ИСХОДНЫЙ ТЕКСТ ▸
┏━━
Полагаю, что один эпизод поэмы сполна иллюстрирует всю сложность многогранного явления любопытства. Когда Данте, следуя за Вергилием, собирается покинуть девятый ров восьмого круга Ада, где терпят наказание зачинщики раздора, необъяснимое любопытство заставляет его, оглянувшись, созерцать отвратительное зрелище: грешники, которые на этом свете сеяли разлад, теперь подвергаются растерзанию, обезглавливанию и расчленению. Последний дух, заговоривший с Данте в этой сцене, – поэт Бертран де Борн, который, «как фонарь», держит за волосы свою отрубленную голову.
┗━━
ПРЕДОСТАВЛЕННЫЕ ЗАПИСИ ▸
┏━━
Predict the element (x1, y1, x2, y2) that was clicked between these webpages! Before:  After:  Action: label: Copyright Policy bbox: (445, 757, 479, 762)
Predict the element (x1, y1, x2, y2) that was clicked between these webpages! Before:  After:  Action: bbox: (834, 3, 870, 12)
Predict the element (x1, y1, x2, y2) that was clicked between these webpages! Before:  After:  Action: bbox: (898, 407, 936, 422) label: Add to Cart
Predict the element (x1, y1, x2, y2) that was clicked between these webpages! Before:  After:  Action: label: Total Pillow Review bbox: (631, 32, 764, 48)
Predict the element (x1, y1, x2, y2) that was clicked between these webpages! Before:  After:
┗━━
ЗАДАНИЕ 1 ▸
Кто, согласно исходному тексту, держит за волосы свою отрубленную голову?
ЗАДАНИЕ 2 ▸
Процитируйте из исходного текста часть, которая начинается со слов «Полагаю, что один» и заканчивается словами «свою отрубленную голову.».

ОЖИДАЕМЫЙ ОТВЕТ 1 ▸
Поэт Бертран де Борн.

ОЖИДАЕМЫЙ ОТВЕТ 2 ▸
Полагаю, что один эпизод поэмы сполна иллюстрирует всю сложность многогранного явления любопытства. Когда Данте, следуя за Вергилием, собирается покинуть девятый ров восьмого круга Ада, где терпят наказание зачинщики раздора, необъяснимое любопытство заставляет его, оглянувшись, созерцать отвратительное зрелище: грешники, которые на этом свете сеяли разлад, теперь подвергаются растерзанию, обезглавливанию и расчленению. Последний дух, заговоривший с Данте в этой сцене, – поэт Бертран де Борн, который, «как фонарь», держит за волосы свою отрубленную голову.